WHAT TO PRODUCE:
Show, from the records below, all lines that contain the word "Viewport".

(Dataset records)
========
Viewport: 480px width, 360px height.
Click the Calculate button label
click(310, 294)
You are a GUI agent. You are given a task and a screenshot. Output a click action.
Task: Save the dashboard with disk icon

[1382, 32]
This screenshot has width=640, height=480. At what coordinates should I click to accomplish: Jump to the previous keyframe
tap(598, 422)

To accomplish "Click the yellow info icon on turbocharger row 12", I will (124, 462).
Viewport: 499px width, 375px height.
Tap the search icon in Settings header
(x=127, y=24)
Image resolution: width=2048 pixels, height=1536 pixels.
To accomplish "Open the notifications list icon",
========
RESPONSE TO THIS EXERCISE:
Viewport: 480px width, 360px height.
Viewport: 499px width, 375px height.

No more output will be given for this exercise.